Anyone coming to these recordings today will soon discover how performance style has changed in the intervening years. The sound is certainly leaner, less-weightier than today. Another striking feature is the use of portamento, which at the time were very much the fashion. Having said that, I was struck by the pristine intonation of the ensemble. I had read that their tone was almost vibrato-less. This is certainly not the case here, where vibrato is utilized, albeit sparingly. Care and preparation was obviously of paramount importance to the players, and their meticulous matching of phrasing is something to be admired.
The Capet Quartet were near contemporaries of Debussy and Ravel, and show a great affinity for their two string quartets. Fervent lyricism, Gallic charm and rhythmic feel are all compelling factors. They’re certainly highly sensitive to the infinite subtleties and nuances within the music. I feel that they’re more at home here than in the Schumann Quartet, which doesn’t seem to capture their imagination quite so strongly. Nevertheless, it’s a rewarding addition.

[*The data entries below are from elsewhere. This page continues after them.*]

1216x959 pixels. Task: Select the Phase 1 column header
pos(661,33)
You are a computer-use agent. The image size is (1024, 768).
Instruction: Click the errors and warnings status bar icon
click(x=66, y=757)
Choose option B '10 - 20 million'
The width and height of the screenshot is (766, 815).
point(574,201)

On the evidence, Y. Yasuhara has been able to access good quality source material for the transfers. French Columbias have been used for the Ravel, whilst Japanese Columbias were utilized for the Debussy and Schumann. Notes are in Japanese and English. The three quartets were also issued by Biddulph in 1996 (LAB133/4) (nla), together with some Schubert and Franck. I compared the two labels. Surprisingly, I could hear no difference between the Opus Kura and Biddulph transfers in the Ravel. A head-to-head comparison of the Debussy and Schumann, however, revealed that the Opus Kura transfers have more brightness and immediacy and are thus marginally better.